Sunday 25 August 2013

Fearing the Fed not justified – FOMC statement already said all

Economic theory of the Chicago School states that participants in financial and commodity markets form rational expectations and thus, all information would be included in the prices. The developments in August demonstrated again that not all expectations and opinions voiced by traders and analysts are based on a rational analysis and information processing.

The US stock market reached an all-time high of the S&P 500 index following the FOMC meeting on July 31, 2013. But then the stock market for 2-1/2 weeks declined on fears the Fed could taper the bond purchasing program at the next FOMC meeting in September. Also the yield on 10yr US Treasury notes rose by almost 30 basis points in the same period and was only a whisker shy of the 2.90% mark.

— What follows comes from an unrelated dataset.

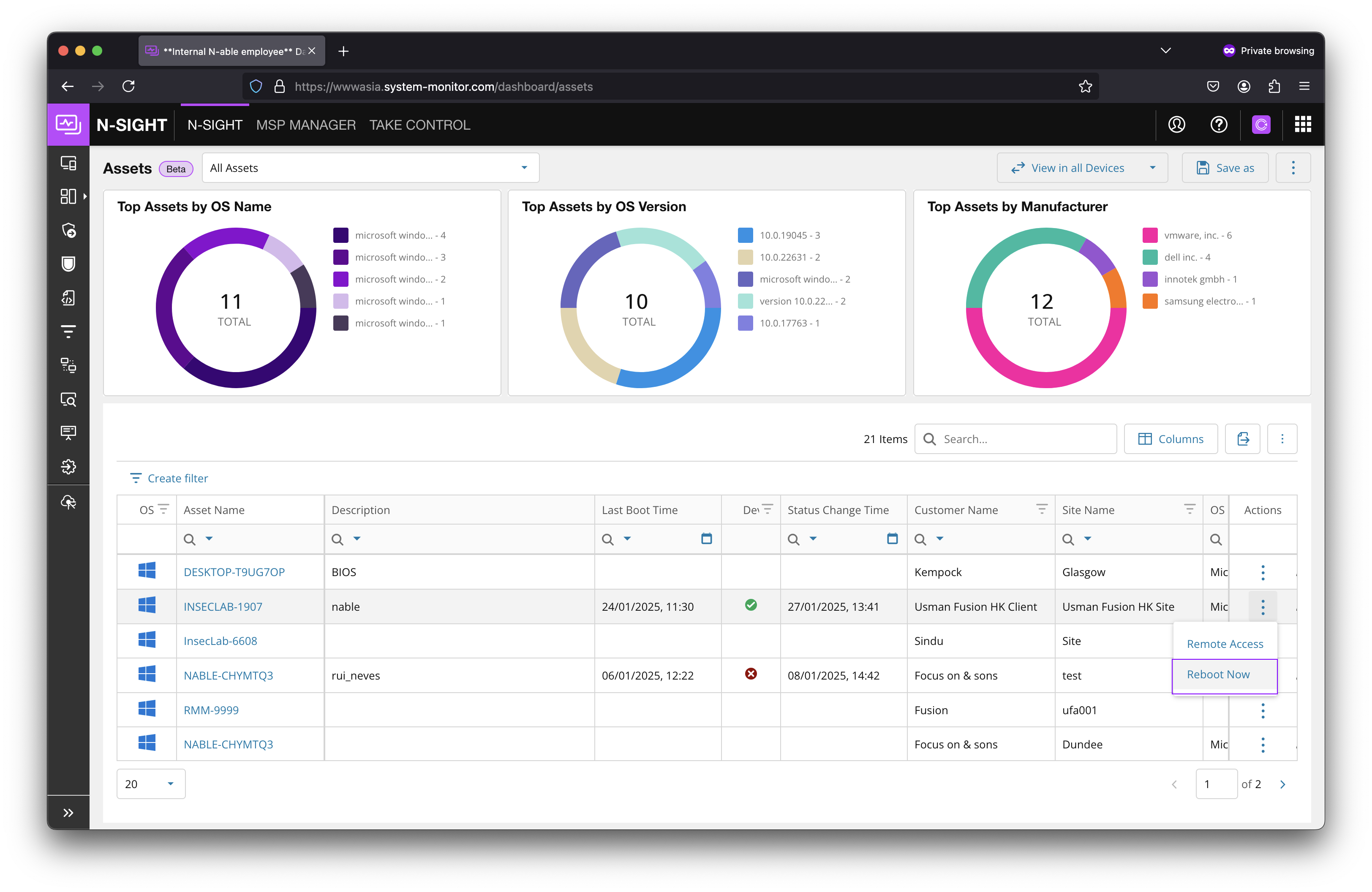Open the monitoring filters sidebar icon
1372x892 pixels.
click(68, 331)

But unlike in earlier situations, the fear in financial markets of the possibility the Fed might reduce the volume of bond buying played a role contributed to a recovery of precious metals prices. Quantitative easing is regarded as one reason for capital flows into emerging economies. With the fear the FOMC might decide to exit QE3 in September, international investors shifted funds from emerging economies back into Western economies. As a result, the US dollar weakened slightly against the major currencies as measured by the US dollar index.

The fears were driven to some extend also by comments from a few FOMC members. However, most of those members making statements about tapering opposed the program from the very beginning. But even more important, most critics of QE3 are non-voting members this year. Thus, many market participants expected more hints from the minutes of the recent FOMC meeting and at the same time feared the minutes would confirm the FOMC would decide to taper in September.

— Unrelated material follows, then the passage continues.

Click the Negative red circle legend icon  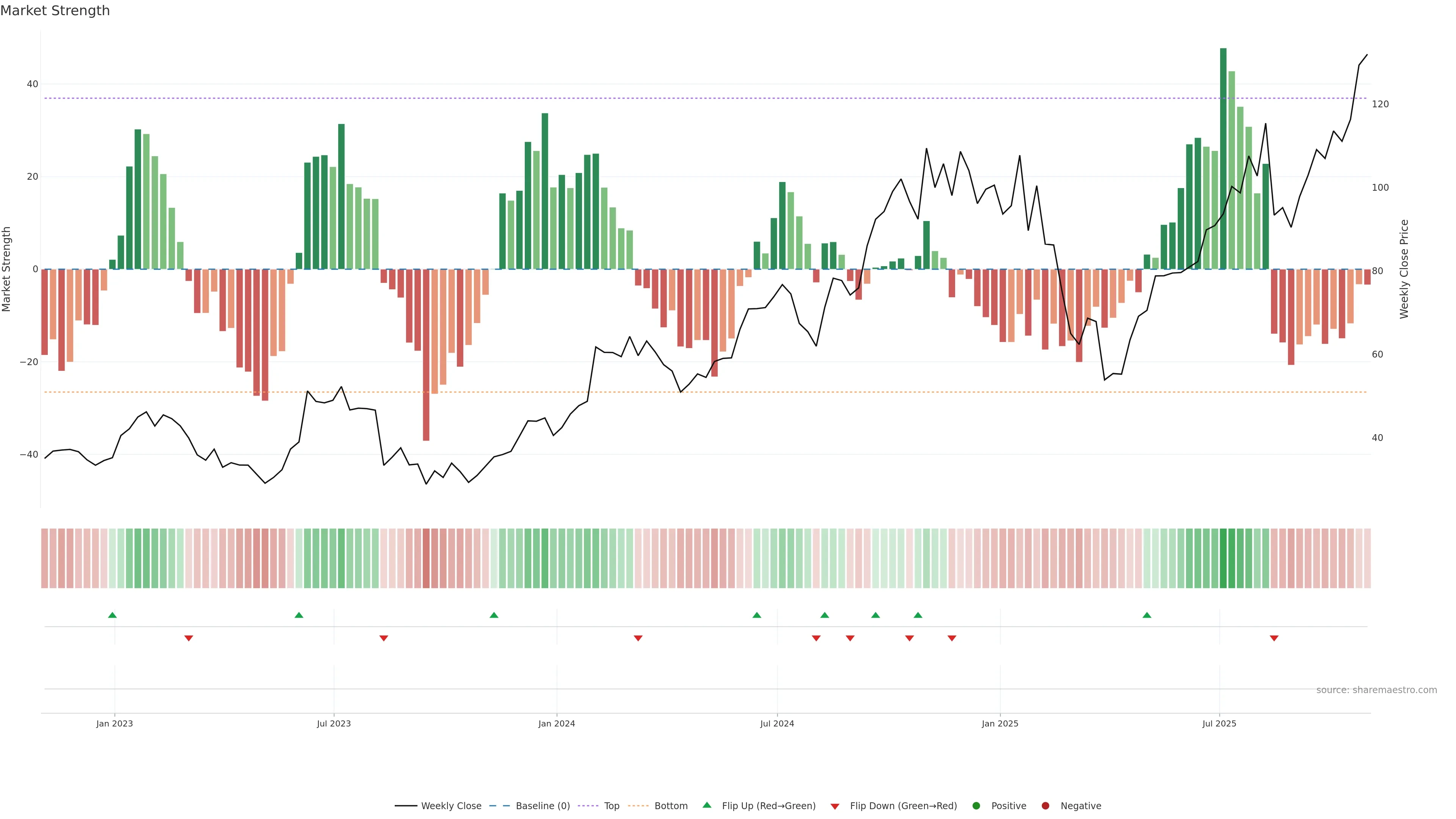[x=1045, y=806]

No doubt, minutes of a meeting could provide some further insights. Nevertheless, the FOMC statement already send the main message, namely that any decision to reduce the volume of bond purchases would be data dependent. And the economic data available at the FOMC meeting did not induce the committee to make a move towards tapering. Also data released after the July meeting does not provide a strong case for a decision to reduce the volume of bond purchases in September.

The minutes even provided arguments, which could reduce the likelihood for tapering at the next meeting. It has also been pointed out that tapering could increase the risk of moving towards deflation. This had also been discussed in this blog by turning the attention to the development of the core PCE deflator, which moved down towards the 1% level.
Unless there are shocks, there are normally no U-turns in the voting behavior of the FOMC members. This means that changes in monetary policy are indicated by an increasing number of members voting against the current stance of monetary policy instruments. However, the recent FOMC statement showed that one member voting against the majority at meetings earlier this year joint the majority at the July meeting and also voted for a continuation of the current policy.

Thus, the statement of the July FOMC meeting already provided enough hints that the minutes would not reveal new information, which would point to tapering in September. It could not be ruled out that the consensus of Wall Street economists might be right. However, the FOMC statement and the minutes as well as economic data released in August so far indicated that the odds are more for keeping the current volume of bond purchases of $85bn in total also at the September meeting.

At the US Treasury market, it should already be priced in that the FOMC will not continue to buy bonds at the current level forever. But given the moderate GDP growth and the low core PCE inflation far below the Fed target and that extremely accommodative monetary policy will keep the Fed Funds target rate at less than 0.25% well into 2015, the current yield level at the long end is attractive.